The second wife of Julius Caesar, Pompeia, hosted at her home the festival of the Bona Dea in 62 B.C., which was for women only. However, Publius Clodius Pulcher disguised himself as a woman, and joined the gala with the purposes of seducing Pompeia.
But guards caught him. At trial he was acquitted of a charge related to this.
But the incident ended the marriage of the target of his affection, as Julius Caesar declared, “My wife ought not even to be under suspicion.“
Judges, prosecutors and all other attorneys have adopted this standard of being above the appearance of impropriety because of all branches of government, the judiciary is the most dependent on trust and public confidence.
Which explains why Kanawha Circuit Judge Duke Bloom disqualified Kanawha County Prosecutor Mark Plants and the rest of his staff from prosecuting hundreds of cases involving allegations of child abuse and neglect, and violations of domestic protection orders.

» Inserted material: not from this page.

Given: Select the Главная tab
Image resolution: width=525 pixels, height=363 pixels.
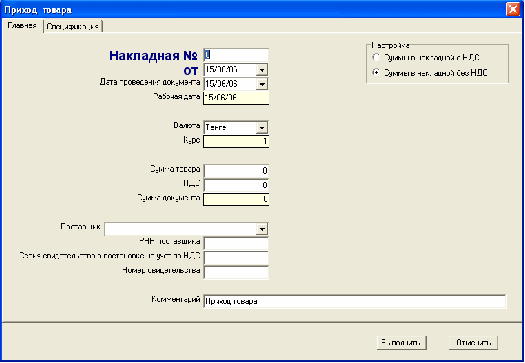Looking at the screenshot, I should coord(22,26).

The prosecutor is in a messy battle with his ex-wife, who claimed that he beat their son by whipping him with a belt. Plants also stands accused of violating a protective order by standing with his sons when he said he found them unsupervised in a retailer’s parking lot.
The city of Charleston and the state Office of Disciplinary Counsel sought to have Plants and his office removed from these cases. After hearing both sides, Bloom made his decision.
“It is in the public’s interest that child abuse and neglect, violent crimes against children by their parent, guardian, or custodian, and criminal violations of protective orders be prosecuted impartially without any appearance of impropriety,” Judge Bloom wrote.
The lesson of Caesar’s domestic situation 2,086 years ago still applies. Under our court system, we presume Plants, like Clodius, is innocent unless proven guilty.
But as an attorney, he must be like Caesar’s wife and be beyond suspicion. Judge Bloom took care of that.
Fortunately for the county, Judge Bloom had a good lawyer available to take over the cases. The prosecutions are in the capable hands of Don Morris, a retired assistant prosecutor, and his team of lawyers.